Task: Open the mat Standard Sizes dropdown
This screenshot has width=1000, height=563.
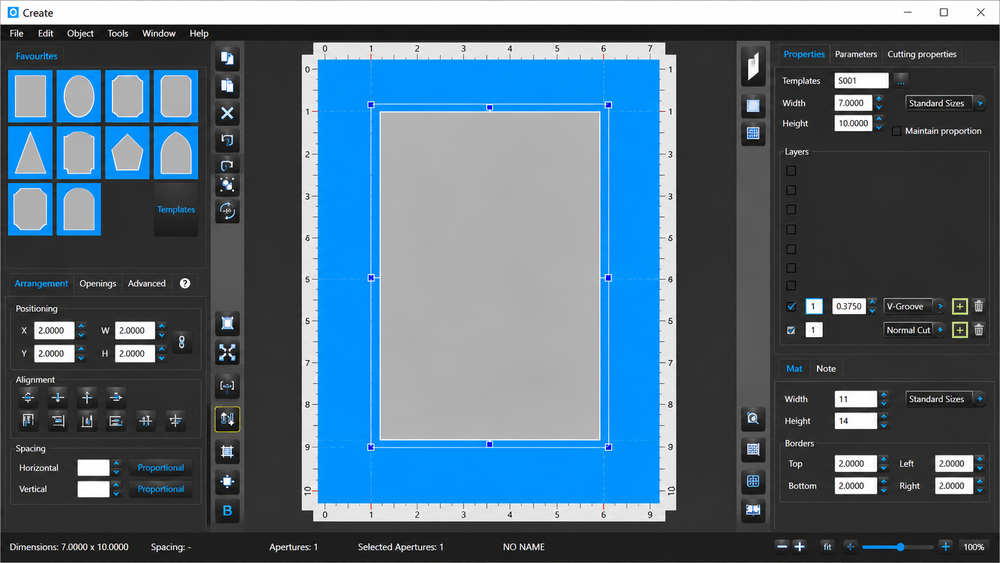Action: click(945, 398)
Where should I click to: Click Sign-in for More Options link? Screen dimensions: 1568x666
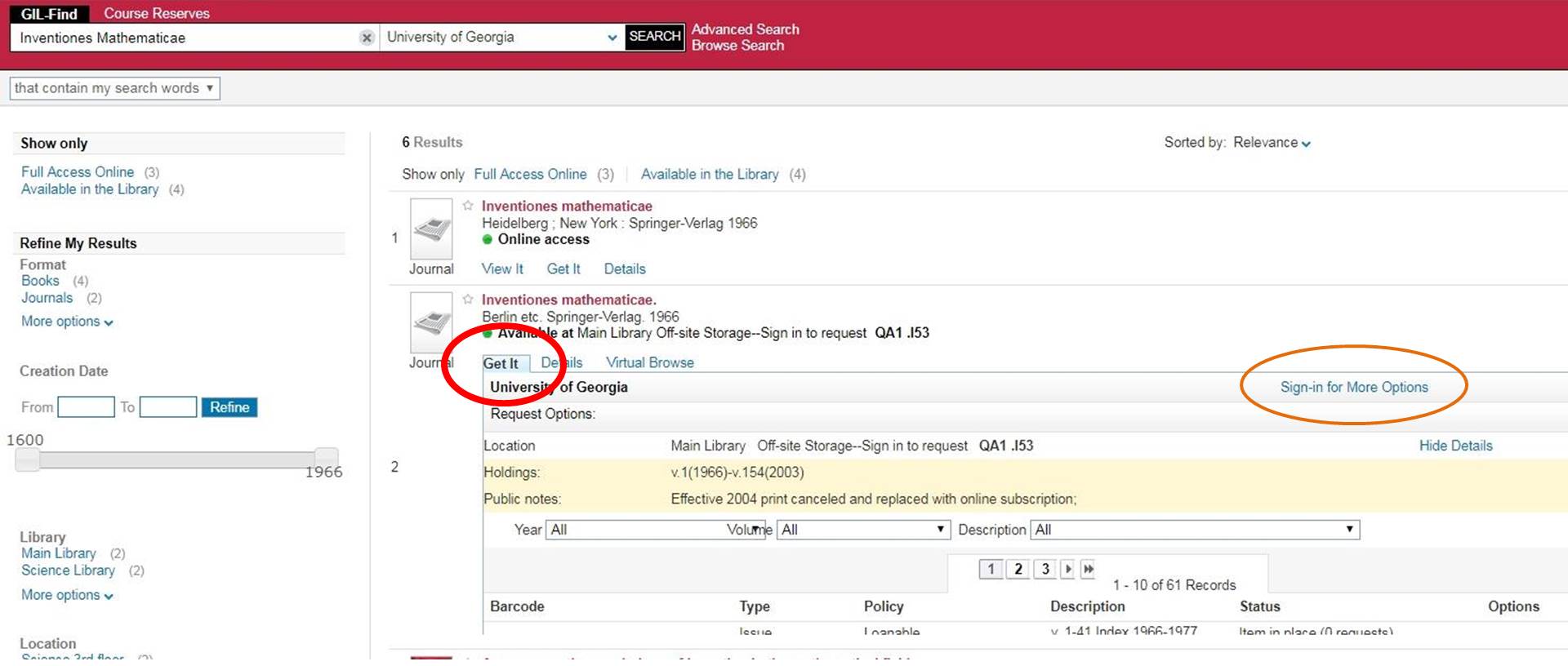tap(1353, 387)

+===+

In your copy of the listing, please omit the pictures and keep every word exact.

Task: Open the mat Standard Sizes dropdown
This screenshot has width=1000, height=563.
Action: click(945, 398)
Where should I click to: Click Sign-in for More Options link? Screen dimensions: 1568x666
tap(1353, 387)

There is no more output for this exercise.